You are viewing a plain text version of this content. The canonical link for it is here.
Posted to user@flink.apache.org by Yuval Itzchakov <yu...@gmail.com> on 2021/08/18 10:51:17 UTC

Validating Flink SQL without registering with StreamTableEnvironment

Hi,

I have a use-case where I need to validate hundreds of Flink SQL queries.
Ideally, I'd like to run these validations in parallel. But, given that
there's an issue with Calcite and the use of thread-local storage, I can
only interact with the table runtime via a single thread.

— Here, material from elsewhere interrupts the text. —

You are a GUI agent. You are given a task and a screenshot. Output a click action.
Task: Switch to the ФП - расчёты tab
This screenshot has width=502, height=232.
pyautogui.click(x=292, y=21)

Ideally, I don't really care about the overall registration process of
sources, transformations and sinks, I just want to make sure the syntax is
correct from Flinks perspective.

Is there any straightforward way of doing this?

-- 
Best Regards,
Yuval Itzchakov.

Re: Validating Flink SQL without registering with StreamTableEnvironment

Posted by Ingo Bürk <in...@ververica.com>.
Hi Yuval,

I can expand a bit more on the technical side of validation, though as a
heads-up, I don't have a solution.

When validating entire pipelines on a logical level, you run into the
(maybe obvious) issue, that statements depend on previous statements. In
the simple case of a CREATE TABLE DDL followed by some query, ("full")
validation of the query depends on the table actually existing. On the
other hand, validating a CREATE TABLE DDL shouldn't actually execute that
DDL, creating a conflict.

Of course this is only a concern if during validation we care about the
table existing, but from the perspective of syntax this wouldn't matter.
However, Flink's parser (ParserImpl) under the hood calls
SqlToOperationConverter, which in some places does table lookups etc., so
it depends on the catalog manager. This prevents us from doing this kind of
validation. Ideally, SqlToOperationConverter would not have such a
dependency, but it takes some work to change that as operations would have
to be redesigned and "evaluated" later on.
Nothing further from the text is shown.